I recently just missed landing this handy shooter in 35 Rem. The Marlin "Marauder" was only made from 1963-1964 and only just over 2000 were produced in this caliber I think. With a 16 1/4" barrel it seems like a great deer and black bear brush gun for the Eastern woods - when properly fed as always. It had just been sold when I inquired to buy it! Someone observed that the Marauder had a round lever (not rectangular) and a grooved dovetail front sight (not a ramp) so this one in the pic varies somewhat. Is it really a Marauder? No I would say.
[NOTE - Since I couldn't source a Marlin Marauder in 35 cal, I acquired a similar short barreled Marlin but in 30-30 - a model 336LTS (still looking for a 35 cal though).]

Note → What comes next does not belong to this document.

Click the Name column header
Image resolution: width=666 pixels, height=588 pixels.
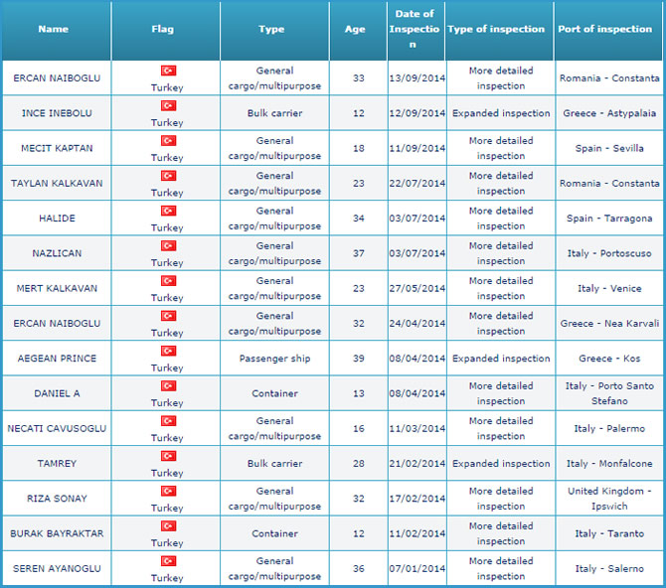[x=54, y=30]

UPDATE - I now have located and purchased an authentic Marlin Marauder in 35Rem. Here's one of the seller's pics of it he sent me. Although a somewhat rarer model Marlin, it'll be hunted like my 336LTS and 336ER (also rare models). Hopefully in fall 2009 I'll bag a deer or bear with this abbreviated rifle. More on this rifle here

Paul B.says,
"Seems like when the .358 Win. came out, the big name "egg-spurts" like the late jack O'Connor said it was "only a brush cartridge" and "it kicked like hell." Jack's words. Turned out, he NEVER fired one. Apparently his approval or disapproval of a round could give it life, or a kiss of death."

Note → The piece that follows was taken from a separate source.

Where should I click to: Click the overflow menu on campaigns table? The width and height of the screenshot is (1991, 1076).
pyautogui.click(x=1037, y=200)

Check out here his complete remarks and other's also"Pointed Remarks and Tudes" re. those 35 bores. Ya either love em or hate em it seems!

But did "Mr. 270" (Jack O'Conner) change his thinking? It seems so. From a 1962 article entitled Deer and Deer Rifles, he writes that he "... regards the neglected and obsolescent .358 Winchester cartridge with its 200-grain bullet at 2,530 or its 250-grain bullet at 2,250 as probably the most deadly woods cartridge in existence, not only for deer but for elk and even moose. The .358 has the power and weight to drive deep on the rear-end shot, which the woods hunter all too often has to take."
Read whole article

Page dissed the 35 "chubby rounds" as "short-legged"!

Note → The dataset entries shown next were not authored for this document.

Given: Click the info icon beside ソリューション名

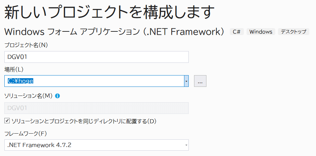Looking at the screenshot, I should (x=57, y=96).
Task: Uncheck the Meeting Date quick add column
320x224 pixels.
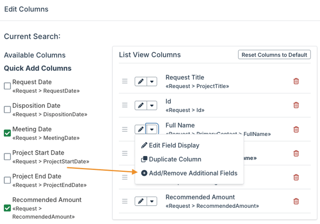Action: tap(7, 133)
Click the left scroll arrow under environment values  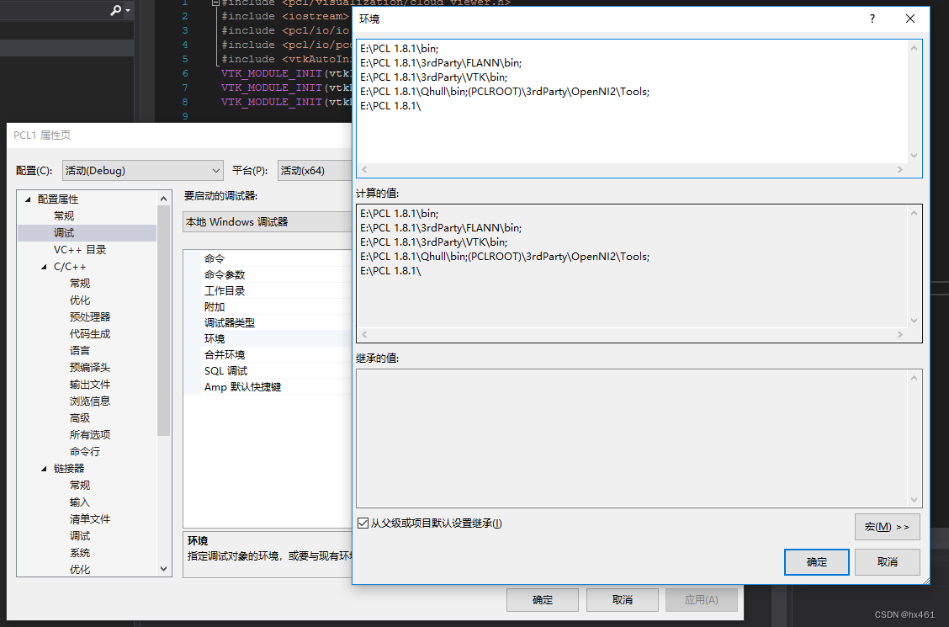(363, 170)
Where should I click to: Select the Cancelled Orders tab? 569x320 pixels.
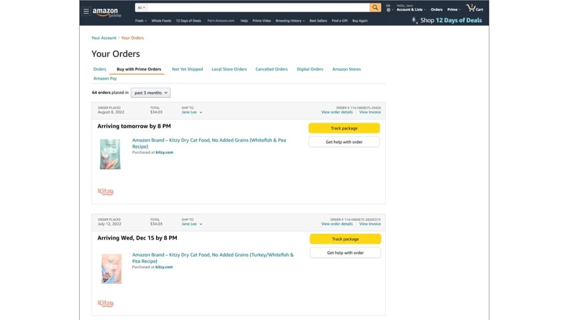pos(271,69)
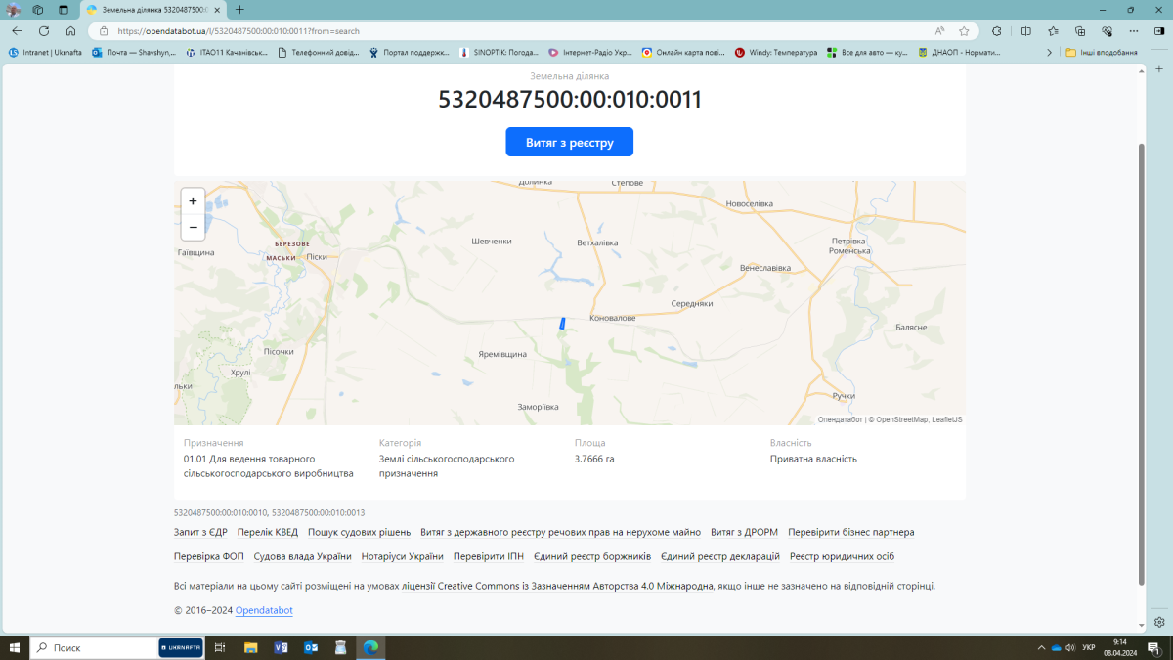The height and width of the screenshot is (660, 1173).
Task: Click the blue parcel marker on map
Action: [x=562, y=324]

Warren Page called 35s "deadly" and "in timber...a better bet than any smaller-caliber speedster". However he says they're "short-legged" for mule deer because of range limitations.
However he praised the knock down power of his own experimental 35 as well (a 350RemMag precurser). In a Field and Stream article [1970] entitled "The Best for Mule Deer" (note link now dead) Page said;

"I never expect to see a fat buck dropped any more positively, for example, than one I took in a bunch of salt cedars with the .35 magnum experimental number which preceded Remington's recent version by sixteen years; and in the dense greenery of Columbian blacktail country such chubby rounds work just fine".
His opinion counts but read on below.
... the 35 Whelen can become a fair loooong range big game (read moose and elk here) cartridge capable of delivering over a ton of beast bashing swat past 300 yards!!! Read it first (well not really first) right here. This is especially amazing since it uses the common as grass non-magnum "06" parent case.